* [Work to complete]: Recast every line of the items below as a numbered list, omitting the blank lines.

___ Stored rows ___

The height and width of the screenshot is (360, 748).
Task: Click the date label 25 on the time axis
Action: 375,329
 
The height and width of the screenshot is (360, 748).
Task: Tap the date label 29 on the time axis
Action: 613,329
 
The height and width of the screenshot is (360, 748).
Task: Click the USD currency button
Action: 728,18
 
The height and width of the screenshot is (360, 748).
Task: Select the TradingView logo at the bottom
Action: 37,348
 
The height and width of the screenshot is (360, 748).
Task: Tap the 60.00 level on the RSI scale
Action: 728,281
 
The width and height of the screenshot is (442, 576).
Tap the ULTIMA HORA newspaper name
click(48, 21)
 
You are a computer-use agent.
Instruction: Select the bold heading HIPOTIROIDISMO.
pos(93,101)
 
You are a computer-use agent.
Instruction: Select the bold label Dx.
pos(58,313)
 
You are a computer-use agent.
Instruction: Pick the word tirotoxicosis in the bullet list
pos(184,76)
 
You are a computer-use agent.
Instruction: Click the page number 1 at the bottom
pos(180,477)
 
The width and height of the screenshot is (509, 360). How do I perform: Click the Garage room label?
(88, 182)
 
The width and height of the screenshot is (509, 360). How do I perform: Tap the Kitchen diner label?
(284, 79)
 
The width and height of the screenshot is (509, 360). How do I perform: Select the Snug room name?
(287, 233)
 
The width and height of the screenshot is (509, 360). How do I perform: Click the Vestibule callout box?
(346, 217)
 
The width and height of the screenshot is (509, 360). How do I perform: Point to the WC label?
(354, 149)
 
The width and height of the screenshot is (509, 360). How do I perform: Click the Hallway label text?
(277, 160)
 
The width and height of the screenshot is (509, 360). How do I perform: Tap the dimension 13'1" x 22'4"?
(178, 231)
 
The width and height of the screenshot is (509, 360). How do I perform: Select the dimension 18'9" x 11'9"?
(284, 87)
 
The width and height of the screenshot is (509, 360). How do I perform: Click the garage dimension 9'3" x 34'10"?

___

* [Task solution]:
1. The height and width of the screenshot is (360, 748).
2. Task: Click the date label 25 on the time axis
3. Action: 375,329
4. The height and width of the screenshot is (360, 748).
5. Task: Tap the date label 29 on the time axis
6. Action: 613,329
7. The height and width of the screenshot is (360, 748).
8. Task: Click the USD currency button
9. Action: 728,18
10. The height and width of the screenshot is (360, 748).
11. Task: Select the TradingView logo at the bottom
12. Action: 37,348
13. The height and width of the screenshot is (360, 748).
14. Task: Tap the 60.00 level on the RSI scale
15. Action: 728,281
16. The width and height of the screenshot is (442, 576).
17. Tap the ULTIMA HORA newspaper name
18. click(48, 21)
19. You are a computer-use agent.
20. Instruction: Select the bold heading HIPOTIROIDISMO.
21. pos(93,101)
22. You are a computer-use agent.
23. Instruction: Select the bold label Dx.
24. pos(58,313)
25. You are a computer-use agent.
26. Instruction: Pick the word tirotoxicosis in the bullet list
27. pos(184,76)
28. You are a computer-use agent.
29. Instruction: Click the page number 1 at the bottom
30. pos(180,477)
31. The width and height of the screenshot is (509, 360). How do I perform: Click the Garage room label?
32. (88, 182)
33. The width and height of the screenshot is (509, 360). How do I perform: Tap the Kitchen diner label?
34. (284, 79)
35. The width and height of the screenshot is (509, 360). How do I perform: Select the Snug room name?
36. (287, 233)
37. The width and height of the screenshot is (509, 360). How do I perform: Click the Vestibule callout box?
38. (346, 217)
39. The width and height of the screenshot is (509, 360). How do I perform: Point to the WC label?
40. (354, 149)
41. The width and height of the screenshot is (509, 360). How do I perform: Click the Hallway label text?
42. (277, 160)
43. The width and height of the screenshot is (509, 360). How do I perform: Tap the dimension 13'1" x 22'4"?
44. (178, 231)
45. The width and height of the screenshot is (509, 360). How do I perform: Select the dimension 18'9" x 11'9"?
46. (284, 87)
47. The width and height of the screenshot is (509, 360). How do I perform: Click the garage dimension 9'3" x 34'10"?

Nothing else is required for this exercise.